Exercise prompt:
Reproduce each of the following entries line for line, leaving out the pictures.

Data records:

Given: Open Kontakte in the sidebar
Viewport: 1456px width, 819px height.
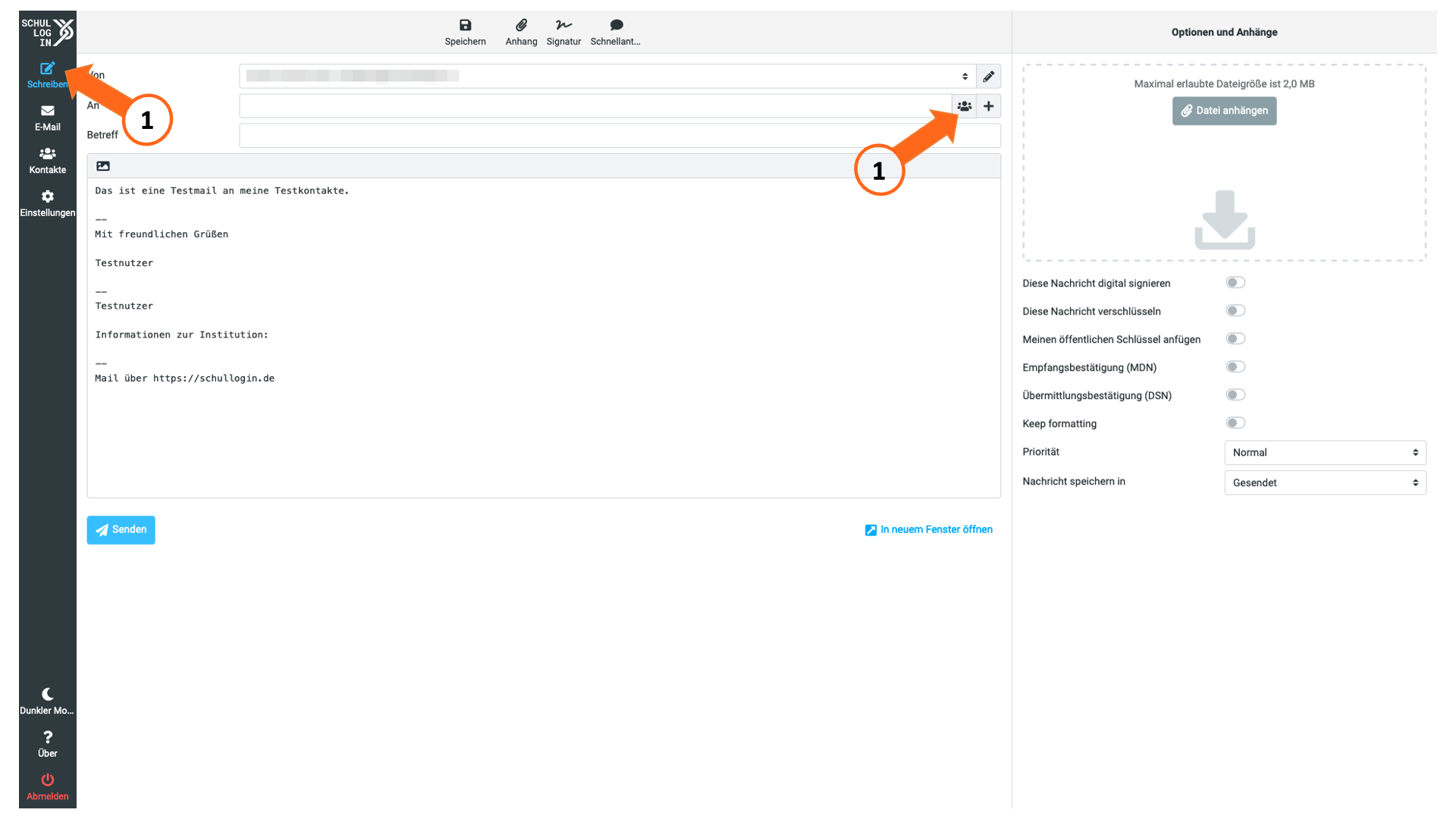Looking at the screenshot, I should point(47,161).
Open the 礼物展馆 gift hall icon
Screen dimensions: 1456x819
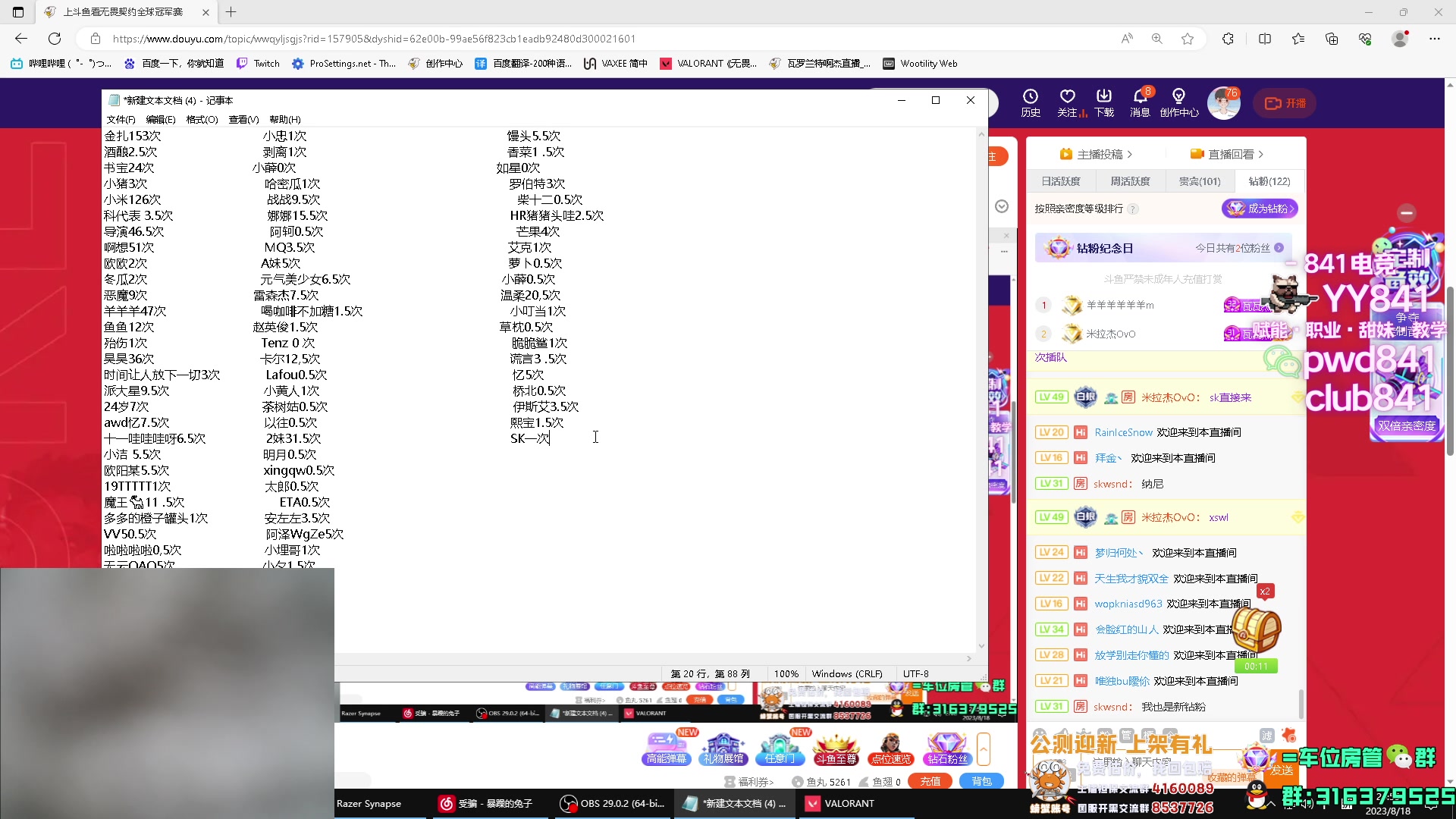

Solution to the problem:
Given: Open Kontakte in the sidebar
Viewport: 1456px width, 819px height.
Looking at the screenshot, I should point(47,161).
Open the 礼物展馆 gift hall icon
Screen dimensions: 1456x819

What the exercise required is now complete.